***** RECORDS SHOWN

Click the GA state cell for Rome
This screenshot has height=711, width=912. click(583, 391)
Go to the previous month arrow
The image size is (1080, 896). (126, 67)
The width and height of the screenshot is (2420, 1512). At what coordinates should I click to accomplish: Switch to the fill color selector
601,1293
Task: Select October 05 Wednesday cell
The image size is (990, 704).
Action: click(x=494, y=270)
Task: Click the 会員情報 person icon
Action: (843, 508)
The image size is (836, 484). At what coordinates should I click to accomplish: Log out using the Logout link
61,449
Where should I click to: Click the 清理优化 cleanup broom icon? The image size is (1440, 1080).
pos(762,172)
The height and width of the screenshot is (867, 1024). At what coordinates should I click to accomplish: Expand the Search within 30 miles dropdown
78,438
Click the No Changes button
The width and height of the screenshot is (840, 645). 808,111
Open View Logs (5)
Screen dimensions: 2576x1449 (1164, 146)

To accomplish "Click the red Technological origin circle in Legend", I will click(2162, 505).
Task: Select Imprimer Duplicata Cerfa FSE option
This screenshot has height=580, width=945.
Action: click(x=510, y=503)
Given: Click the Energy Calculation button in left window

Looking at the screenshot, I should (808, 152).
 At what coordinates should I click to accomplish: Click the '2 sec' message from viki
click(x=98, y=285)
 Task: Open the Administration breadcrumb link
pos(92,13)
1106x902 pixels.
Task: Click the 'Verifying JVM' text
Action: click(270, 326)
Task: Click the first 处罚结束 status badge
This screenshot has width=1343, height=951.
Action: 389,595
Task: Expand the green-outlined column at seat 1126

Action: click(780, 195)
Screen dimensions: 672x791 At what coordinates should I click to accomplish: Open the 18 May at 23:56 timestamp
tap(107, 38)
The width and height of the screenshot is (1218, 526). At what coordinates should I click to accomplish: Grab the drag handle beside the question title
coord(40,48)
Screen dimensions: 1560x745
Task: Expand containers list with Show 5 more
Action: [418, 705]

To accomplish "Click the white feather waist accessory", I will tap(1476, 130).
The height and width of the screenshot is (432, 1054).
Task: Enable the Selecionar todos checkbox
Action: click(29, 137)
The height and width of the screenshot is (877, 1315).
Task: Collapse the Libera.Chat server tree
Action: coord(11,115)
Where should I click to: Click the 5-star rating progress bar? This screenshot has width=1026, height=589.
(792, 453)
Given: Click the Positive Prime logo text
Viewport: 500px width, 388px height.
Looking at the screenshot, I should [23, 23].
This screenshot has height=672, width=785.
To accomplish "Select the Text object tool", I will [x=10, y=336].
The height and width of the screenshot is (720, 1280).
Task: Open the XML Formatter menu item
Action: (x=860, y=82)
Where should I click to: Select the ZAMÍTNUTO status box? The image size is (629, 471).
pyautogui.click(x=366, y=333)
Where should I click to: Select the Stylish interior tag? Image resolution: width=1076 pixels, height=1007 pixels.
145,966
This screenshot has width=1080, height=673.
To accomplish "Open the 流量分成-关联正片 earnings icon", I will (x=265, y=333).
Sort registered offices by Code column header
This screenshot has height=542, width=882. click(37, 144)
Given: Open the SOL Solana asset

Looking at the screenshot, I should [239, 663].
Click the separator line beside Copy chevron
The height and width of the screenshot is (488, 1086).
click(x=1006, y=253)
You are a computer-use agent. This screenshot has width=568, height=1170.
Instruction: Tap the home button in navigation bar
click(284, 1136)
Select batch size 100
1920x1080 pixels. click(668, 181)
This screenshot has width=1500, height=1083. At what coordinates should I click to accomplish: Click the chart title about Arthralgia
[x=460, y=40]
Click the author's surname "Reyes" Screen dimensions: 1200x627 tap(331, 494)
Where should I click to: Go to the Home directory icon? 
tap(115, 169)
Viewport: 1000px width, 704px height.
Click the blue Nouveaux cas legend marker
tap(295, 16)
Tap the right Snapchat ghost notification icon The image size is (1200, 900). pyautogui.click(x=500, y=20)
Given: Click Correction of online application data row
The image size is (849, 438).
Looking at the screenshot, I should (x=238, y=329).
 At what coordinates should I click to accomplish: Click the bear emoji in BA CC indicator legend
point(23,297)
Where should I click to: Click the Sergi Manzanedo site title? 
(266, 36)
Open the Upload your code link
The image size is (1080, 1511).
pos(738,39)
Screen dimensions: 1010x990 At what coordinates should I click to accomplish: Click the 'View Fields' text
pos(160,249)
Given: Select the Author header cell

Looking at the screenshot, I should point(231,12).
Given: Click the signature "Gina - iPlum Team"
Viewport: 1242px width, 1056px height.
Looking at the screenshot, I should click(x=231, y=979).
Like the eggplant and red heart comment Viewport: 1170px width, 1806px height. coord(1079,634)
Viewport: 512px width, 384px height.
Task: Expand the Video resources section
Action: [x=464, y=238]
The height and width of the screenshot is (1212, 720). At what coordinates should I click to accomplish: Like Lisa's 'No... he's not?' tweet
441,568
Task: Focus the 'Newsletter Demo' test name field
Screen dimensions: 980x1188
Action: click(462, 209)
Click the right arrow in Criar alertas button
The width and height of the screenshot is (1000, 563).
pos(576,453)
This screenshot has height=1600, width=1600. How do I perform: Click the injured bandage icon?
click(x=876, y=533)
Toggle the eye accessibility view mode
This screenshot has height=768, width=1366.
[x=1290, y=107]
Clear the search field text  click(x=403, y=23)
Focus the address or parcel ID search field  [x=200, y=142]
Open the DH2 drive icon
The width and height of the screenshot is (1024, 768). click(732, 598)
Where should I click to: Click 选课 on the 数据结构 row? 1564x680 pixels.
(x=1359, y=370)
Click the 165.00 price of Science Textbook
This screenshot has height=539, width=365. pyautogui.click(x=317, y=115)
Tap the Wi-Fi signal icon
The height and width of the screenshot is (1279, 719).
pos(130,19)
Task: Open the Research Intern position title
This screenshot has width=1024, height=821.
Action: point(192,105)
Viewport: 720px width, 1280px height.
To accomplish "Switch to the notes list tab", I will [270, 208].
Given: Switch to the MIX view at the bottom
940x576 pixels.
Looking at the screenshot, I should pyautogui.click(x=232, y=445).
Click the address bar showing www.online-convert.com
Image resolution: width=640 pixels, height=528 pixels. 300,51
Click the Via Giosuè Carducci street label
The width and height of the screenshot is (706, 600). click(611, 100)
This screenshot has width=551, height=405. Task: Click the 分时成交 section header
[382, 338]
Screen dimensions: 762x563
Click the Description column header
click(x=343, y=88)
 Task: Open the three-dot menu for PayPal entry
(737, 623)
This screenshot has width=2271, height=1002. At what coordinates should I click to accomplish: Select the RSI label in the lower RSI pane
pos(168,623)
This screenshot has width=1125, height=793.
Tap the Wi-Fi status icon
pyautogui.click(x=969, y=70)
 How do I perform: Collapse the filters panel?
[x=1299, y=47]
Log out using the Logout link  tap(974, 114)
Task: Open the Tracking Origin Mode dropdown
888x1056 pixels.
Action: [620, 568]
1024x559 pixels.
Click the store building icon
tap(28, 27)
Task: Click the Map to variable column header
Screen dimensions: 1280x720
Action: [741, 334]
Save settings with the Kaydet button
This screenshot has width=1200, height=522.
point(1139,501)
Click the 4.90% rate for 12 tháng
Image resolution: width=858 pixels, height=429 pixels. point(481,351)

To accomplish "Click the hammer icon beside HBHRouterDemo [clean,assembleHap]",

**********

## WHAT TO WORK ON
In the listing above, find the lines holding the word "Focus" and copy them.

## SOLUTION TO THE PROBLEM
Task: Focus the 'Newsletter Demo' test name field
Focus the address or parcel ID search field  [x=200, y=142]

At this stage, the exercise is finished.